- iPhone app icon
- Developer: Phil Hassey
- Publisher: galcon.com
- Platforms: Android, iOS, webOS, Microsoft Windows, Mac, Linux, browser, PSP
- Release: iPhone OS: July 12, 2008
- Genres: Action, strategy
- Modes: Single-player, multiplayer

= Galcon =

Galcon is a series of real-time strategy video games for Android, iPhone, webOS, Windows, Linux, Mac OS X and Flash, which were developed by Phil Hassey. It is set in space and involves maneuvering fleets of ships to capture enemy planets.

== History ==

The Galcon series was inspired by Galactic Conquest by Rick Raddatz, a text-based multiplayer computer game released in 1987. This game was based on a game called Stellar Invasion by Bearbyte Software.

Galcon Classic was released for the desktop in late 2006 for Ludum Dare, a game development contest. It was then developed into a more advanced video game. Galcon Classic features dozens of single-player game modes and full multiplayer.

In July 2008, Galcon was publicly released on InstantAction, a web browser game platform released by GarageGames. This is the first time Galcon was released with campaign sort of gameplay.

A couple months later, Galcon was released for the iPhone, frequently called iGalcon by fans. iGalcon was one of the first true multiplayer experiences for the iPhone but never gained enough publicity to kick off. iGalcon comes with multiple single-player modes featuring varying degrees of bot difficulty, and an advanced online multiplayer system where players can battle in rooms up to four.

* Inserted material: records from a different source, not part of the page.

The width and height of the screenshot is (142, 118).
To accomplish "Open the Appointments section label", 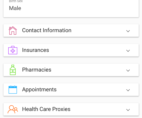I will [x=39, y=90].

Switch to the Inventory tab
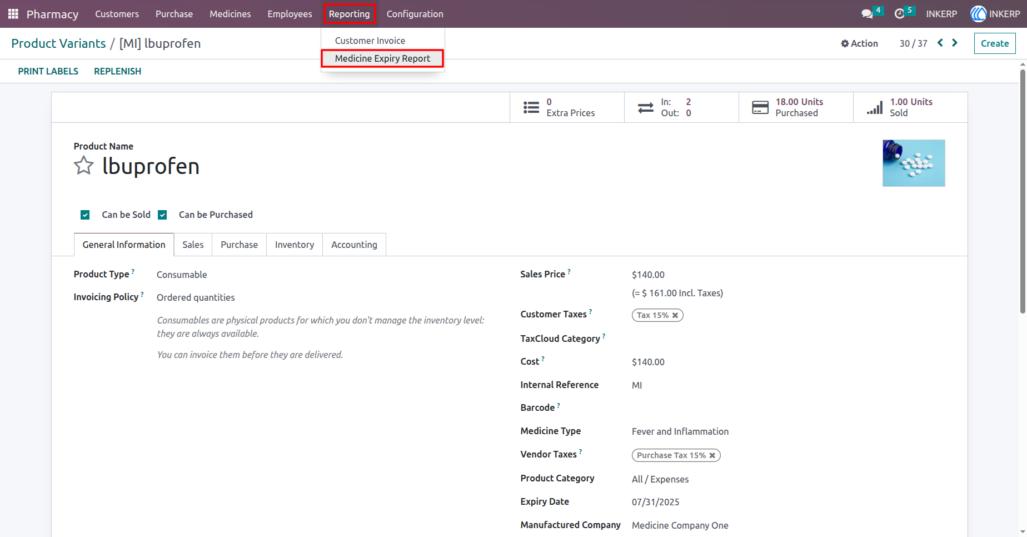[295, 245]
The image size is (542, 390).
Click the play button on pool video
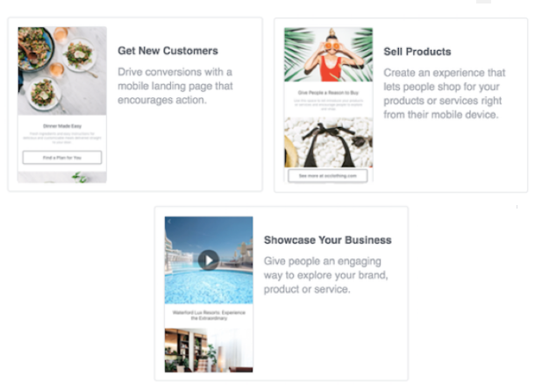tap(209, 260)
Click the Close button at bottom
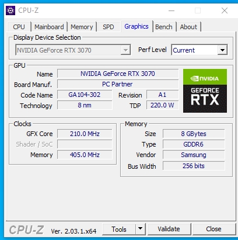 [214, 229]
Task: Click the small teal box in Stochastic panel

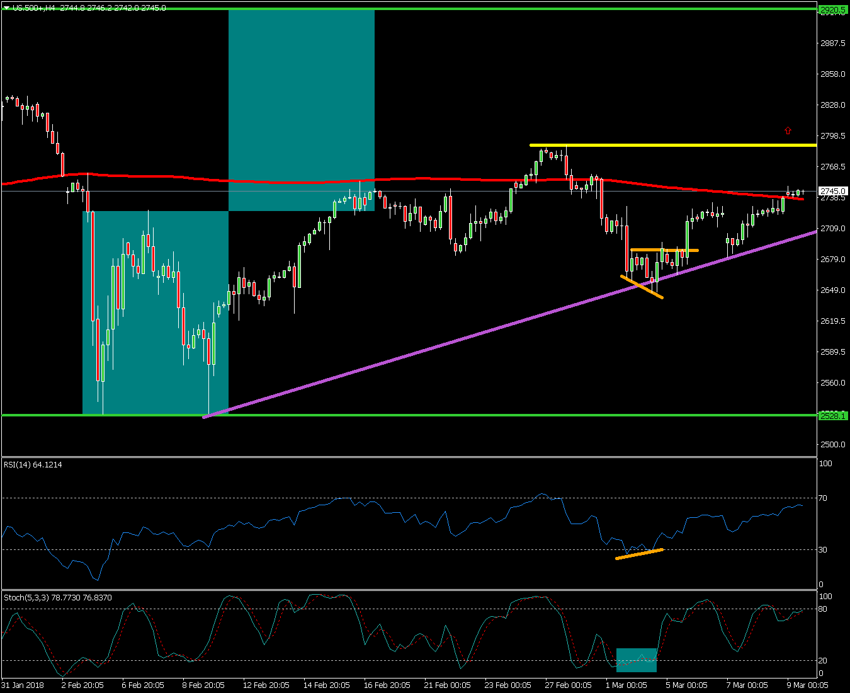Action: click(636, 660)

In June 2009, Galcon Flash was released. Galcon Flash was a Flash port of Galcon and closely resembled the iPhone port. Although Galcon Flash was given a small introductory price, the number of registered users was very small; however, there is a limited demo version.

Galcon Labs was released in early October 2009. Galcon Labs is a sequel to the first iGalcon. Galcon Labs features four new modes which are both singleplayer and multiplayer compatible. Galcon Labs has been received as a very positive addition to the Galcon series.

On February 11, 2010, Galcon Fusion was released for Mac and Windows as the latest addition to the Galcon family. It is the desktop and tablet equivalent to Galcon Labs and the original Galcon.

The kick-starter for Galcon 2 was launched on December 7, 2012. After being successfully funded it was released for iOS on February 6, 2014.
 Galcon 2 is available for cross platform play on phones, tablets, and PC. It features many new modes of gameplay.

== Gameplay ==
Players start with 1-3 large "home planets" and send off ships to conquer other planets around them. The numbers on each planet indicate how many ships it will take to conquer them. The numbers on a player's own planet indicate the number of ships that their planet holds. Each planet a player owns produces ships for that player with more ships at a faster rate produced depending on the planet's size. Players can select what percentage of the ships to send from a planet and players can redirect ships in mid-flight. The aim of the game is to defeat the other player(s) by eliminating all of the enemy planets.

Galcon 2 uses a ranking system based upon the Elo rating system.

==Reception==
Galcon Classic received good reviews and won multiple awards. Both iPhone Galcons received excellent reviews, but there was a smaller publicity angle. The InstantAction version was given few public reviews, but the overall rating is high. Galcon Flash also did not receive very many reviews, and mostly failed in the popularity.

==Other offshoots==
In the fall of 2010 Galcon was used by the Google AI Challenge as a basis for the contest problem. For the contest participants wrote programs that competed in a simplified version of the game.

Another modern game implementing the idea behind Galactic Conquest is the FOSS game GNUlactic Konquest from the kdegames package. The Solarmax series is also based upon this concept.

As of 2018 there are multiple clones of Galcon available on mobile platforms.